Um recuo de 50 anos

Texto de Mário Pereira

Uma das marcas, invisível mas bem notória, dos incêndios de 15 de outubro é a demora na reposição dos serviços de telecomunicações, continuando o triste espetáculo dos fios pendurados em postes semi queimados sem que se vejam ainda os novos que os deveriam substituir.

São várias as aldeias em que ainda não foi reposto o telefone fixo nem a internet, mas algumas em que a televisão já chegava por cabo comemoraram já dois meses sem televisão, telefone e sem internet. Enfim um verdadeiro regresso ao passado.

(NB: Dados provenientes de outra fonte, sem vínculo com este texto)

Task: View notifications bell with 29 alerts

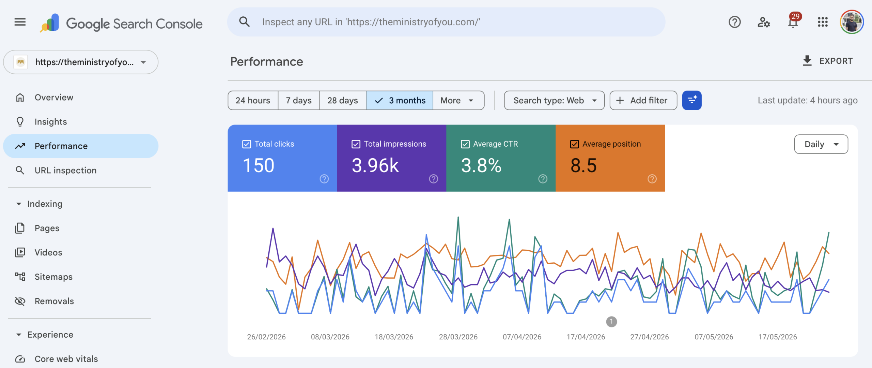Action: pos(793,22)
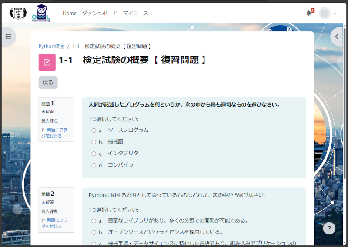The width and height of the screenshot is (348, 247).
Task: Choose answer d. コンパイラ
Action: coord(94,165)
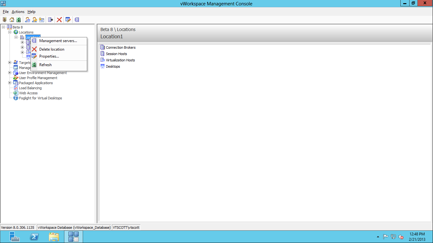433x243 pixels.
Task: Click the Web Access globe icon
Action: (16, 93)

As telecomunicações são hoje um bem essencial e deveriam ter, praticamente, a mesma urgência no seu restabelecimento do que o abastecimento de água.

Hoje há idosos e crianças nas nossas aldeias que não têm televisão em casa há dois meses, o  que é uma experiência que pode ser interessante para quem fizer essa opção, mas que nos tempos em que vivemos se torna uma situação de grande privação e agrava o isolamento em que as pessoas vivem.

Conhecemos crianças cujos pais estão emigrados, tal como o caso inverso em que são os filhos que estão  fora e usavam a internet e para conversar em direto e agora estão limitadas a pequenas mensagens.

Perguntando à PT qualquer a previsão para o restabelecimento das ligações, a resposta foi que estão a trabalhar nisso, mas não têm previsões.  A verdade é que não se vê um trabalho sistemático de reposição dos postes e cabos parecendo que e a situação está a ser tratada como uma avaria habitual.